Volunteers are good for the environment

Garden Organic says the positive environmental impact of a quarter of a million hours a year of volunteering on projects that promote sustainable growing is being felt in communities across the UK.

Garden Organic’s volunteers are directly helping to improve the future and the quality of the nation’s gardens and green spaces by giving over 25,000 hours of their own time to projects that provide people with growing advice, mentoring and support.

Garden Organic, which has a volunteer network spanning 15 regional areas, relies on volunteers to help it deliver projects on a range of sustainability issues covering everything from home composting and organic gardening techniques to home fruit and veg production.
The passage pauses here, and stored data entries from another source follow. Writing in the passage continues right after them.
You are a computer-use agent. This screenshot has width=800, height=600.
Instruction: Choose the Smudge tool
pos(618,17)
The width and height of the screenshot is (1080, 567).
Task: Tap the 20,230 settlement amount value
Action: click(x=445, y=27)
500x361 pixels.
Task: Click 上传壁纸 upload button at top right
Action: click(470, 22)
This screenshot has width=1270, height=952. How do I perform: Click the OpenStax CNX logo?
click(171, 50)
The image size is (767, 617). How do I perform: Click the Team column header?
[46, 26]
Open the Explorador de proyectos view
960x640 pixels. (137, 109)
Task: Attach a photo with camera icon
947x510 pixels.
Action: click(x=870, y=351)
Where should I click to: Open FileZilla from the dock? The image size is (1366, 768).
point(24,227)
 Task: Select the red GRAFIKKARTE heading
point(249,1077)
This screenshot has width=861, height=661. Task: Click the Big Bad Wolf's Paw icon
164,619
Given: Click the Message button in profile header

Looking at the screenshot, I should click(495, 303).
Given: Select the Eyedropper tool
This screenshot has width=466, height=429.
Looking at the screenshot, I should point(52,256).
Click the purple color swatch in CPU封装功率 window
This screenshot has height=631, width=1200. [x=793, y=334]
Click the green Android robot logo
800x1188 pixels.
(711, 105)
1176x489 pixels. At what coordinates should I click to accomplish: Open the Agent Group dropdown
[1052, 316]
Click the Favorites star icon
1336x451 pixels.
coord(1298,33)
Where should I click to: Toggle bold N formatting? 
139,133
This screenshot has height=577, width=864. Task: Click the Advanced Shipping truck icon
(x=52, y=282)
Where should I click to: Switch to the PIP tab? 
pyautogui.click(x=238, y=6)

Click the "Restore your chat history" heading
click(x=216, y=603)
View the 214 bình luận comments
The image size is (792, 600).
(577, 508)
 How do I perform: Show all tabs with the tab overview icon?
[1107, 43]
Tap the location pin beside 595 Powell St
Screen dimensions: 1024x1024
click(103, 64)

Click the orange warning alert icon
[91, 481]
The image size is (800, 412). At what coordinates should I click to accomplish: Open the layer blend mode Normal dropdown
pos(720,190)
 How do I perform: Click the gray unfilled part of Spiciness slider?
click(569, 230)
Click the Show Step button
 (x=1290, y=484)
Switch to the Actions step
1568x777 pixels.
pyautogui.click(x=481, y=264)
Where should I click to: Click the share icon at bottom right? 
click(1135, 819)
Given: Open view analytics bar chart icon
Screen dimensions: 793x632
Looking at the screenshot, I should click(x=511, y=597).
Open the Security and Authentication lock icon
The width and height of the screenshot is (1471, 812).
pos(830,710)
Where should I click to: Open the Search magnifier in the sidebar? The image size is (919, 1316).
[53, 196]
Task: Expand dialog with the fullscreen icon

Because of its volunteers the charity estimates it has been able to reach out to over 45,000 people in the past year, helping it achieve its aims to inspire people to take positive action in their homes and communities to reduce household food waste, grow their own organic food and change their gardening behaviour towards more sustainable techniques. Volunteering England estimates that the economic value of the UK’s volunteers is worth in excess of £40 billion to our economy each year.

Garden Organic’s Jane Griffiths said, “Volunteers play such a valuable role for charities but it’s not just monetary. Volunteers give us a voice in communities, are able to share enthusiasm and knowledge without obligation, and help encourage people to change the way they do things, in the case of our volunteers’, helping change people’s habits for the good of the environment.”

“Put simply, without our volunteers we just couldn’t carry out the work we do or reach the breadth of people we work with. We just want to say thank you.”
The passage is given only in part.